>> Begin Passage shown

Pam Tippett
 
 
When Goulburn-based artist, Pam Tippett, studied with Nerina Simi at Studio Simi, in Florence from 1977 to 1980, she lobbied her teacher to break the rigid three-year rule of 'drawing, no painting'. Ninety-year-old Simi relented and allowed her student to paint almost immediately. Tippett soon discovered the worth of Simi's drawing focus and the need for, and relevance of, preparatory and finished drawings. Twenty-five years later, one in four works included in her current exhibition are graphite drawings. They are carefully conceived, tightly constructed exercises in light and shade.  Peaches, cherries, plums and eggs are studies in detail. 

During her time at Studio Simi,Tippett was seduced by Vermeer and Rembrandt. She developed an ability to paint without brushstroke markings. She became very excited by her new technique and continues this method today. Tippett also received a gift of a great skill from Simi: a method of making charcoal from a plant (a necessary process during the war-torn years in Italy). The method involved breaking a twig from a tree branch at a moment of critical maturation, binding it, immobilising it and burning it in a fire. 

There are direct correlations between the drawings and the oil paintings of the same titles in the exhibition. The compositions vary little from drawing to painting. It is surprising to discover that several drawings were completed after their oil counterpart. Tippett is a fast painter but her painting process is slow. She sketches out in charcoal on linen, scrubs in the tones roughly starting with the darkest and then through the application of four to six layers of paint she tightens and resolves the image, seeing more with each layer. 

Pam Tippett has not exhibited widely. In fact this is her first solo exhibition in nineteen years. Her personal path has led her to teaching science and maths in Papua New Guinea in the mid 1970s.This followed her completion of a Diploma of Education, but she was diverted by the desire to study painting in Italy. 

The artist recently returned to painting still life after focussing on portraiture for many years and exhibiting from 1992 to 1997 in the Portia Geach Portrait Award for women artists held annually at the SH Ervin Gallery. Her new still life works have surfaces of smooth, unbroken paint application. Her compositions are uncomplicated: as humble as four simple oranges, a bowl of eggs or a gourd. The space surrounding the subjects is free and uncluttered. There is little detail in the background.

>> End Passage shown
>> Begin Items

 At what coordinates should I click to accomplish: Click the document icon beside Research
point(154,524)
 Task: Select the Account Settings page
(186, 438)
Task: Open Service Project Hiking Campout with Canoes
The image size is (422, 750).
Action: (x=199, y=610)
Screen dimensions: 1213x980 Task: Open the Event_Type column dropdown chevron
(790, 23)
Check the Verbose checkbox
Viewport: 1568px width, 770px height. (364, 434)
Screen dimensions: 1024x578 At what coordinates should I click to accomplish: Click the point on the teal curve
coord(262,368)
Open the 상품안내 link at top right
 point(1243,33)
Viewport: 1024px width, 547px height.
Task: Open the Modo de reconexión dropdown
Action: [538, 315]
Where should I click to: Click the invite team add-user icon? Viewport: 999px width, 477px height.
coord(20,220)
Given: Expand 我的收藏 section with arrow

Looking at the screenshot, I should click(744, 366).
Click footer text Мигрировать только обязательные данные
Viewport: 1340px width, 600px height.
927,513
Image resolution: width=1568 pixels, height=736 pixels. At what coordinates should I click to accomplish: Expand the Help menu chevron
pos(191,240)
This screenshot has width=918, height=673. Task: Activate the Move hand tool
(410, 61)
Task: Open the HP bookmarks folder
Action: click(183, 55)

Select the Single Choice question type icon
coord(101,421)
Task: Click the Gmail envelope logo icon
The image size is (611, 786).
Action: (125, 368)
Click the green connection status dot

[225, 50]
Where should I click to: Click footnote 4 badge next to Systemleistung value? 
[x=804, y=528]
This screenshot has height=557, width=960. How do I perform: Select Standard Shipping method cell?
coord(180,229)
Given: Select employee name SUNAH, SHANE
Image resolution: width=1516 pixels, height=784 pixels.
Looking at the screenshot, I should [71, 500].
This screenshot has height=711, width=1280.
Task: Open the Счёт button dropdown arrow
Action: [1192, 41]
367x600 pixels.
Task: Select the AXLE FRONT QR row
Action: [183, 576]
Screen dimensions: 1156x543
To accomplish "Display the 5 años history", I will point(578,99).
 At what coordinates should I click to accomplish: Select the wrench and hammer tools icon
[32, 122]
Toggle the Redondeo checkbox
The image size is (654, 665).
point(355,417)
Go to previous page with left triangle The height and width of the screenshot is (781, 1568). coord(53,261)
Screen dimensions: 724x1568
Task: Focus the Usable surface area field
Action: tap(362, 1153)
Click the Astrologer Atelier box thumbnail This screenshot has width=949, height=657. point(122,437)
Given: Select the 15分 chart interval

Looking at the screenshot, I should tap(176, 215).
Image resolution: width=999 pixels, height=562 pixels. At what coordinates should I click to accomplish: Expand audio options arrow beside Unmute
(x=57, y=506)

>> End Items

### Work to complete
**1)** Answer the following from the article on Pam Tippett.
(a) During which years did Tippett study at Studio Simi in Florence?
(b) How many layers of paint does she apply to tighten and resolve an image?
(c) From which year to which year did she exhibit in the Portia Geach Portrait Award?
**2)** Reproduce the portion of the article on Pam Tippett starting at "The artist recently" and ending at "in the background.".
The records have no connection to the article on Pam Tippett.

### Results in order
**1)**
(a) From 1977 to 1980.
(b) Four to six layers.
(c) From 1992 to 1997.

**2)**
The artist recently returned to painting still life after focussing on portraiture for many years and exhibiting from 1992 to 1997 in the Portia Geach Portrait Award for women artists held annually at the SH Ervin Gallery. Her new still life works have surfaces of smooth, unbroken paint application. Her compositions are uncomplicated: as humble as four simple oranges, a bowl of eggs or a gourd. The space surrounding the subjects is free and uncluttered. There is little detail in the background.